TO DO: Your answer must be the full listing, reproduced exactly.
++++++++
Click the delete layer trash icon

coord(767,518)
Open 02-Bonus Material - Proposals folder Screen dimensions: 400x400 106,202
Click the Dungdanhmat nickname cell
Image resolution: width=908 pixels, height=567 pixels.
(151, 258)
++++++++
REPLY TO THE TASK:
Click the delete layer trash icon

coord(767,518)
Open 02-Bonus Material - Proposals folder Screen dimensions: 400x400 106,202
Click the Dungdanhmat nickname cell
Image resolution: width=908 pixels, height=567 pixels.
(151, 258)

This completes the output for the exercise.